**Short problem 1**.
In the records, copy verbatim the part that opens with the line containing "Where should I click to: Switch" and closes with the line containing "[x=111, y=72]", including both of those lines.

**Passage given**.
## Start

Although, she lacked mentorship in immediate environs, her parents and uncle were very educated and guided her. Dr. Sall mentions:“They were supportive and are more like life mentors.”
- You are working on a project with young children in STEM. Could you tell us a bit about it?
In 2015, Dr. Sall founded the organisation “SeeSD” – Science Education Exchange for Sustainable Development; a response to her growing up without mentorship and a hands-on approach to STEM learning. The organisation designs programs, curricula and experiences with close attention given to local context to educate children in STEM. They also train STEM educators and run programs in different schools. There is a pedagogy-based teaching that enables them to explore and build with their own hands.“Last year, the children were assigned a project to build a house. They figured out the architecture, engineering, structural works, electrical wiring, and completed the work.”
- Tell us about the impact of SeeSD
“The reason for the local context which is providing content in local languages is to have students understand and absorb principles and concepts better. So far 400 students in Senegal have benefitted from SeeSD.”
- Why are you embarking on this particular project? What are your future expectations?
“The project aims to reach more schools in Senegal. We have plans to train teachers to transform the Senegalese education system, and to be more hands-on and scientific in their teaching.”
- Anything else you would like to add?
“A lot of people are realising that Africa cannot move without STEM. So there is a shift to include STEM education. I am hopeful about the future of STEM in Africa as this realisation is a step towards getting the job done.”

## End

**Short problem 2**.
According to the interview about SeeSD, how many students in Senegal have benefitted from the organization so far?

**Materials provided**.
## Start

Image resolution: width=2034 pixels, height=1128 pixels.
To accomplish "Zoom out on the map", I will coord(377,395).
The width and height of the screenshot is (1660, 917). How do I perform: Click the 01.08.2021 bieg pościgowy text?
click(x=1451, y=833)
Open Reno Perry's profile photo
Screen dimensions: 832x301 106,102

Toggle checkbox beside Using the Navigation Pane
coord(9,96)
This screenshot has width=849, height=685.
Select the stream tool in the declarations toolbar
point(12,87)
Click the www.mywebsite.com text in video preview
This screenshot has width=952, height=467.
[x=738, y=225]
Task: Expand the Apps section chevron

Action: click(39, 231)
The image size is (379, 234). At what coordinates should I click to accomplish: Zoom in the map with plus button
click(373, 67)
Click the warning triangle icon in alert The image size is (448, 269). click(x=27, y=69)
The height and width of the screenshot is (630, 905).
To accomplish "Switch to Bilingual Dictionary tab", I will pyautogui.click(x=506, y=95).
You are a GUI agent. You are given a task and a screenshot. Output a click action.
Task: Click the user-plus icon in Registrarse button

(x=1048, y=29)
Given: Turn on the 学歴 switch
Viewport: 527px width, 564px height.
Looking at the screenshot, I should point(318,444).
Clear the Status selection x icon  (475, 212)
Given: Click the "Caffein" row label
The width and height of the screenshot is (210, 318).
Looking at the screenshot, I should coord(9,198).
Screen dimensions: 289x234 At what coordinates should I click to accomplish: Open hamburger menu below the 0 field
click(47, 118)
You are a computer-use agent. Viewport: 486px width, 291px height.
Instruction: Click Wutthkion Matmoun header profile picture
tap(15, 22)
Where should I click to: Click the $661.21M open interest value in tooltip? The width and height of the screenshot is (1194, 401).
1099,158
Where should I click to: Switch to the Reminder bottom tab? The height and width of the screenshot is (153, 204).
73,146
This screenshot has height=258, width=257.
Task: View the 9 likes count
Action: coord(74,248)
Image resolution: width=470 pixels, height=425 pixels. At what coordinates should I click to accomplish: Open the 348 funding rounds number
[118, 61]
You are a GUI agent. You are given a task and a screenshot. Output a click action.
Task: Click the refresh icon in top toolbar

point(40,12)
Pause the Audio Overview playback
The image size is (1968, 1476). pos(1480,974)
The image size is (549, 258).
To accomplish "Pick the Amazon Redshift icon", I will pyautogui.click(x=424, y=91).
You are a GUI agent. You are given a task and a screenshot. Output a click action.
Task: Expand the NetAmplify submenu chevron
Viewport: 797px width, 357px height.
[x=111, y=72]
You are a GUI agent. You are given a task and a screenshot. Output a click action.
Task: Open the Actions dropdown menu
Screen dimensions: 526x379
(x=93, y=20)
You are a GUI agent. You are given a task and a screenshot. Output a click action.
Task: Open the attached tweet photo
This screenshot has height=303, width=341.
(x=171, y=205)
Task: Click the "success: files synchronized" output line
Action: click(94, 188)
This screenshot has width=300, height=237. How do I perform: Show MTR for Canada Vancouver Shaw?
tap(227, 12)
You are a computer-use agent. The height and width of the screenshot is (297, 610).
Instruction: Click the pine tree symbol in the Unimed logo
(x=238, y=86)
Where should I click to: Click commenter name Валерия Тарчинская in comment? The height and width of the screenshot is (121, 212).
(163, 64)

## End

**Correct answer 1**.
Where should I click to: Switch to the Reminder bottom tab? The height and width of the screenshot is (153, 204).
73,146
This screenshot has height=258, width=257.
Task: View the 9 likes count
Action: coord(74,248)
Image resolution: width=470 pixels, height=425 pixels. At what coordinates should I click to accomplish: Open the 348 funding rounds number
[118, 61]
You are a GUI agent. You are given a task and a screenshot. Output a click action.
Task: Click the refresh icon in top toolbar

point(40,12)
Pause the Audio Overview playback
The image size is (1968, 1476). pos(1480,974)
The image size is (549, 258).
To accomplish "Pick the Amazon Redshift icon", I will pyautogui.click(x=424, y=91).
You are a GUI agent. You are given a task and a screenshot. Output a click action.
Task: Expand the NetAmplify submenu chevron
Viewport: 797px width, 357px height.
[x=111, y=72]

**Correct answer 2**.
400 students